• Text block:
Knowing Generation-Skipping ‘Rules’ Is Key
From the December 11, 2000 Massachusetts Lawyers Weekly
By Leo J. Cushing
As the end of another year approaches, effective estate planners will encourage their clients to begin (or hopefully continue) a lifetime gift-giving program.
This year, with the precipitous drop in the stock market, gift giving can be a particularly effective estate planning technique since gifts are valued for tax purposes at fair market value on the date of the gift.
Unfortunately, too often gift-giving programs are limited to the annual exclusion amount of $10,000 per year per donee. While certainly this is better than nothing, clients should consider giving much larger amounts — perhaps up to and including their full applicable exclusion amount of $675,000 per donor.
Remember, once an individual’s wealth exceeds this exemption amount, a wealth transfer tax will be assessed in the form of either a gift tax (in the case of lifetime gifts) or an estate tax (in the case of assets, which are transferred upon death) beginning at a rate of 37 percent and increasing to 55 percent (for transfers in excess of $3 million).
Once the decision is made to begin a gift-giving program, consideration should be made to making gifts that skip one or more generations since the wealth transfer tax is imposed each and every time property is transferred from one generation to the next.
Perhaps the property should be transferred directly to grandchildren or into an Irrevocable Dynasty Trust.
Even in Massachusetts, which is not a particularly asset-protection friendly state, a Dynasty Trust can be established for either a term of 90 years from the date of creation, or for a term that is no later than 21 years after the death of individuals alive when the interest is created. G.L. c. 184A, Sect. 1.
This so-called “rule against perpetuities” limits the duration of such trusts, but numerous other jurisdictions have eliminated the rule against perpetuities so that property can remain in trust forever.
While this is a great idea, unfortunately a rather draconian generation skipping transfer tax (GST) of 55 percent provides a limitation to this technique, as well as horribly unfortunate results if not properly taken into consideration.
‘Disastrous Consequences’
While an understanding of these so-called GST rules can provide tremendous planning opportunities, a failure to understand them can likewise have disastrous consequences.
Consider the recent case of Simches v. Simches, 423 Mass. 683 (1996).
In Simches, a Massachusetts resident undertook a rather common, highly effective (so effective Congress would like to repeal it) technique called a Qualified Personal Residence Trust (QPRT).
Following carefully the provisions of IRC Sect. 2702 governing QPRTs, the individual established an irrevocable trust in which she retained the right of exclusive use of the property for a 10-year period and then transferred her vacation home on the Cape to the trust.
At the end of the 10-year term of the QPRT, the residence would be distributed to a nominee trust entitled the “N&R Nominee Trust.”

• Dataset extract:
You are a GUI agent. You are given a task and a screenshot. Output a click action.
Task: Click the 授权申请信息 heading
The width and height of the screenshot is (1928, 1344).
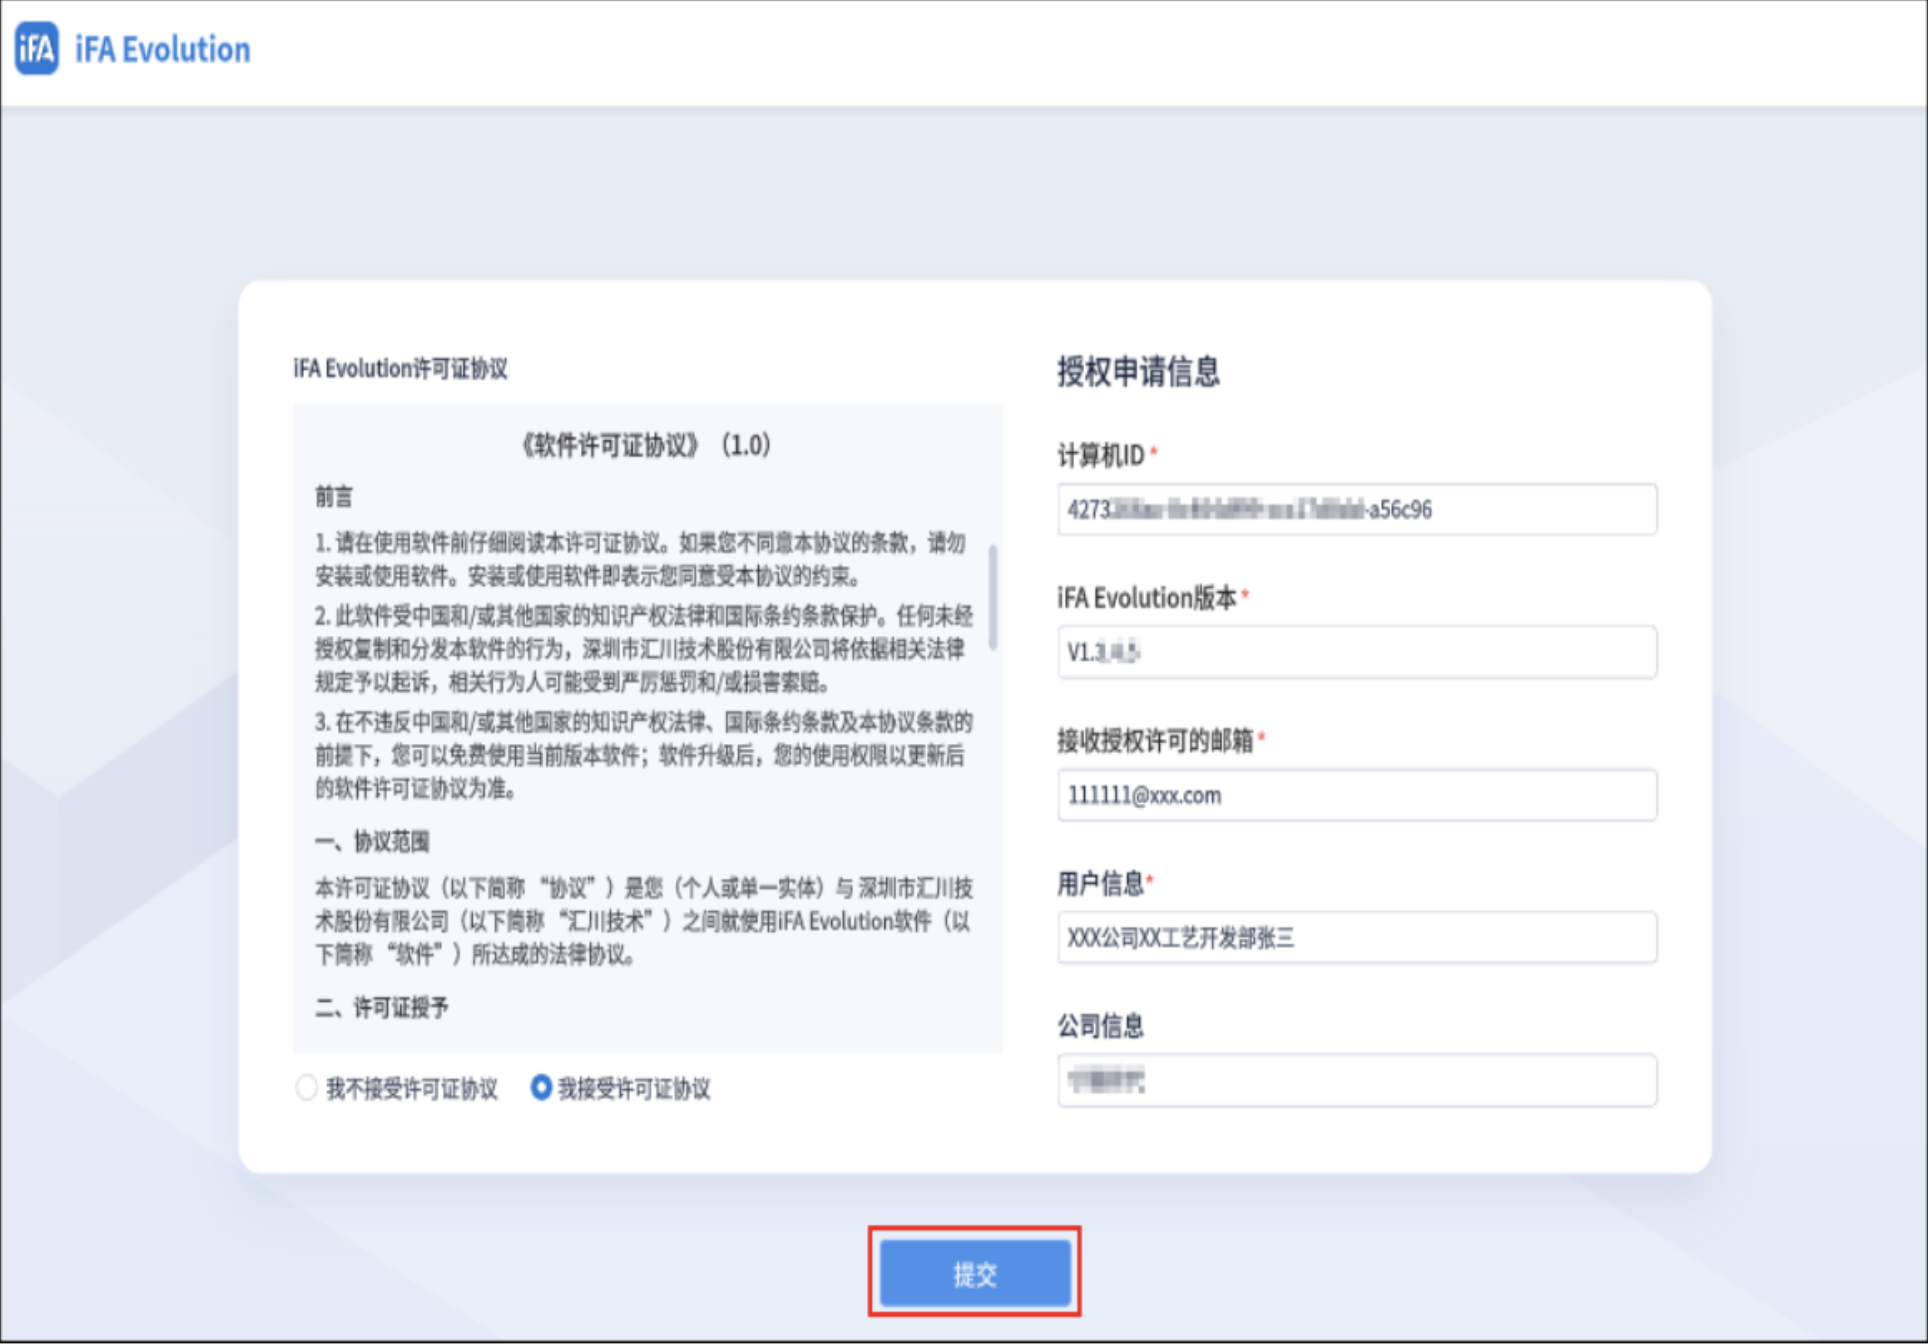coord(1138,371)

• Work instructions: Please state the annual exclusion amount that the article on generation-skipping rules gives for gifts.

• Final result: $10,000 per year per donee.